>> Begin

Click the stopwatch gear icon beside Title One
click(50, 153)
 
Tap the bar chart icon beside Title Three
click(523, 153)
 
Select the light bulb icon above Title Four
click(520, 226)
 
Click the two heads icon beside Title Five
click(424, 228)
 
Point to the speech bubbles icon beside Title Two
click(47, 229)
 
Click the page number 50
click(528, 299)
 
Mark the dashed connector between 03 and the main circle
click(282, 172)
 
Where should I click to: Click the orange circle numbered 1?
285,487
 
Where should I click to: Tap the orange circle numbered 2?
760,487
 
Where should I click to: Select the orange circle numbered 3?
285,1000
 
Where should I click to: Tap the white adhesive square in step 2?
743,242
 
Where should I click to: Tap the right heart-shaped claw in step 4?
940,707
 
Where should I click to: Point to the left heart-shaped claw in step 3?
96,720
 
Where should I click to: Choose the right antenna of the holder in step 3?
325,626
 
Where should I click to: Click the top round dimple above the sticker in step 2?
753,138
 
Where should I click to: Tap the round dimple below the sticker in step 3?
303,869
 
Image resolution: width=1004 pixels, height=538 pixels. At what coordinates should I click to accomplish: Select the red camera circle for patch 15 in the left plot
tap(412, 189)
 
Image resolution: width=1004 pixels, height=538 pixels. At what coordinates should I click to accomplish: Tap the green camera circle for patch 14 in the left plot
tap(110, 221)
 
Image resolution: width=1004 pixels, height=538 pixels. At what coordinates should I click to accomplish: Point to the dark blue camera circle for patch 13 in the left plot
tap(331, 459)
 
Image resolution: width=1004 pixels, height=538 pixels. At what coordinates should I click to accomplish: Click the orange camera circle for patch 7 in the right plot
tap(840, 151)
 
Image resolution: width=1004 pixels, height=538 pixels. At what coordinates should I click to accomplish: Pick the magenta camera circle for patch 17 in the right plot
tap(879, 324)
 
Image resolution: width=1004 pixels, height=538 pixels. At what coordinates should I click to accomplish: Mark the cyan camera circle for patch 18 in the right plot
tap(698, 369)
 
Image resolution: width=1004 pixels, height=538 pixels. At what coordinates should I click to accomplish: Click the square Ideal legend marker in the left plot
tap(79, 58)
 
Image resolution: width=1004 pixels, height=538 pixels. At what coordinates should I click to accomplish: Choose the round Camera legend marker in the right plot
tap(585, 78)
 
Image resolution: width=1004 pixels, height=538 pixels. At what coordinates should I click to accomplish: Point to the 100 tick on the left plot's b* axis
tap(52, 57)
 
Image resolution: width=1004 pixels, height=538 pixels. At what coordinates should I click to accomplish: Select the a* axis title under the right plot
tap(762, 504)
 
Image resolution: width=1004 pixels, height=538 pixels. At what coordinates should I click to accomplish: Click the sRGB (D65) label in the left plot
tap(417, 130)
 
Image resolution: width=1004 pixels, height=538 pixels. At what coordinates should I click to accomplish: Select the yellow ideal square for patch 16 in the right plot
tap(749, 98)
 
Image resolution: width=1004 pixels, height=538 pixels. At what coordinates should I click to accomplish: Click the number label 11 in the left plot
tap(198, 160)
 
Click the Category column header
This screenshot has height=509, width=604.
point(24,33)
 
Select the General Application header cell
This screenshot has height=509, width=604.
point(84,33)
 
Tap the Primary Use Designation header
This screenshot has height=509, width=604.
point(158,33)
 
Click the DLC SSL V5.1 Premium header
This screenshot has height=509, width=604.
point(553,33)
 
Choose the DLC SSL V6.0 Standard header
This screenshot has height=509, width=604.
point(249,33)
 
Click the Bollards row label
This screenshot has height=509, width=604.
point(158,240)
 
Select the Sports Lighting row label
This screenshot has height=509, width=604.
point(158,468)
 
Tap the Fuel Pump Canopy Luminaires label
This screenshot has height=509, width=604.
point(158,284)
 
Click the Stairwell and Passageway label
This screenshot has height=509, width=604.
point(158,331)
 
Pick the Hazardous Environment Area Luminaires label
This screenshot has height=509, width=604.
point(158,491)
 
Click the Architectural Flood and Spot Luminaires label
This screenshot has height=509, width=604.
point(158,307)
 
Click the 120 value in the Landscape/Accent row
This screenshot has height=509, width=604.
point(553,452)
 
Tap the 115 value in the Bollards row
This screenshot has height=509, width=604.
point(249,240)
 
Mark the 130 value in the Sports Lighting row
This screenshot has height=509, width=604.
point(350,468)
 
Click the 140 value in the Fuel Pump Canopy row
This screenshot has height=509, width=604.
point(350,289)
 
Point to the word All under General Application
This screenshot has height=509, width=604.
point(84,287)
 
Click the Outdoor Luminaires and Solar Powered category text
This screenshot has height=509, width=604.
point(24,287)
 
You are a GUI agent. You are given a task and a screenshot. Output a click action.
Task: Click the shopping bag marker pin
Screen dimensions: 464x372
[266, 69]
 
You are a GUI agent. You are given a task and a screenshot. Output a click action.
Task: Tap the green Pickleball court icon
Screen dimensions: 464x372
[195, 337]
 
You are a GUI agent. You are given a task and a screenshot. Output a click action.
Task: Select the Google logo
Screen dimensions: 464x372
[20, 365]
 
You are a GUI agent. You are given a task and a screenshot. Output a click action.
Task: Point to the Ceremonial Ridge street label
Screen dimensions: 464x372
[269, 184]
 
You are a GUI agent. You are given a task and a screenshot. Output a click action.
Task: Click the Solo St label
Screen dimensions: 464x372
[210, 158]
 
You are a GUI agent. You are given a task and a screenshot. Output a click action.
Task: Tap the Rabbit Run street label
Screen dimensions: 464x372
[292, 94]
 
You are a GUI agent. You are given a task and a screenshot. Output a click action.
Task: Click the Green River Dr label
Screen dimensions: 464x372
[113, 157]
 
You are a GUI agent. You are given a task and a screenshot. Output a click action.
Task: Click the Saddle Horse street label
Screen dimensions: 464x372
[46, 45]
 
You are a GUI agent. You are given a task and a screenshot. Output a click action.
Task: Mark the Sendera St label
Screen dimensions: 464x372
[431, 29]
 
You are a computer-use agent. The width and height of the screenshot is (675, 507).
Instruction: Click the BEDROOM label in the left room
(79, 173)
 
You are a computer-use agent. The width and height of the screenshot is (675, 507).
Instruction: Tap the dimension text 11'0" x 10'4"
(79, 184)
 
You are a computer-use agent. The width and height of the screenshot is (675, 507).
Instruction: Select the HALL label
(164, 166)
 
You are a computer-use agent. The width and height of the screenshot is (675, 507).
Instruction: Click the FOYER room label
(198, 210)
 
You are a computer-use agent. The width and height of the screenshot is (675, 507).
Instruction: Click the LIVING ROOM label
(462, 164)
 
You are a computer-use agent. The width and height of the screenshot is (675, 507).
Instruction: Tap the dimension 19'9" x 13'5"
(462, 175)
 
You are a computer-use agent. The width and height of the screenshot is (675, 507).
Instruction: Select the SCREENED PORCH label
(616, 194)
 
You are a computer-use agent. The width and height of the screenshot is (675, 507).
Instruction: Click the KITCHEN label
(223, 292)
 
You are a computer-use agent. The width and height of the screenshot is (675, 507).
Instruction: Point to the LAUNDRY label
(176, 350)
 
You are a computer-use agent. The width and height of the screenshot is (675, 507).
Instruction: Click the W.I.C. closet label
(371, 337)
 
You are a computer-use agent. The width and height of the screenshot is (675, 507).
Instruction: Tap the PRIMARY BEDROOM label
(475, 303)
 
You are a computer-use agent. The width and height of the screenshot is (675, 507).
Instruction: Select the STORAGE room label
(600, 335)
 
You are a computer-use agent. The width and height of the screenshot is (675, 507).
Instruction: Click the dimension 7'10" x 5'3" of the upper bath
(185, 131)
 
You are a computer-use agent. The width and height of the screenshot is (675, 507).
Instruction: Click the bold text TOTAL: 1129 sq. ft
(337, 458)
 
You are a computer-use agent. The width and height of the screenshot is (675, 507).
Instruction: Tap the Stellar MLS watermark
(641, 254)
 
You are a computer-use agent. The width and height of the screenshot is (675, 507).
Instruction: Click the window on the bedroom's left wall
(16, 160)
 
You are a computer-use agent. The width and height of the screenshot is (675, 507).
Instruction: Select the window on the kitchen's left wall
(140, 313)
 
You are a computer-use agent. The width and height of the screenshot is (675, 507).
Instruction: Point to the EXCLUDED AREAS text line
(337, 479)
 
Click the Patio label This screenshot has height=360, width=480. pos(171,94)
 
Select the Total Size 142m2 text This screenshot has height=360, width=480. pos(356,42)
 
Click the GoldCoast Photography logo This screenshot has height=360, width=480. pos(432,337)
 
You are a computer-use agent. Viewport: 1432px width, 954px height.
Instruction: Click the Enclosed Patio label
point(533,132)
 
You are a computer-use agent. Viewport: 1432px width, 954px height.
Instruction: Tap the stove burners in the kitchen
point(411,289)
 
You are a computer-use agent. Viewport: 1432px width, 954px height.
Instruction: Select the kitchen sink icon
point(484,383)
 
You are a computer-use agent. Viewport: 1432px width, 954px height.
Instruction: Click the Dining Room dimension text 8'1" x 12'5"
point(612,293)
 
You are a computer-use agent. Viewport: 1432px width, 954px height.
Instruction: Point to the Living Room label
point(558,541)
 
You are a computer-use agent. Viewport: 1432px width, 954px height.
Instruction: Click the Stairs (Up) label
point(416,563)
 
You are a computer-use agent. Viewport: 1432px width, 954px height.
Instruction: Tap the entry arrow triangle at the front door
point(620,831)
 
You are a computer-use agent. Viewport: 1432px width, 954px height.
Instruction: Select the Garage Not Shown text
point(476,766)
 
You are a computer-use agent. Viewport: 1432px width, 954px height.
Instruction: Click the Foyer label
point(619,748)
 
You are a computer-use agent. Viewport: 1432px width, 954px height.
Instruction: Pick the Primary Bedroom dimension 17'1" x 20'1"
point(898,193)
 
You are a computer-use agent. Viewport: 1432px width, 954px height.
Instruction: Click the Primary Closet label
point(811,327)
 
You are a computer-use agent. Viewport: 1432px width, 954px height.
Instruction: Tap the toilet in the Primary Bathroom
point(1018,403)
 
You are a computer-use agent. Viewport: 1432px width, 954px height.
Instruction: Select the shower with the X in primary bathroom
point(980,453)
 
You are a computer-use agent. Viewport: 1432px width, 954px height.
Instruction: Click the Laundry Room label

>> End

## AIM OF THE TASK
Copy word for word the lines from the one containing "Select the Total" through the one containing "point(533,132)", including both of those lines.

## FINISHED EXERCISE
Select the Total Size 142m2 text This screenshot has height=360, width=480. pos(356,42)
 
Click the GoldCoast Photography logo This screenshot has height=360, width=480. pos(432,337)
 
You are a computer-use agent. Viewport: 1432px width, 954px height.
Instruction: Click the Enclosed Patio label
point(533,132)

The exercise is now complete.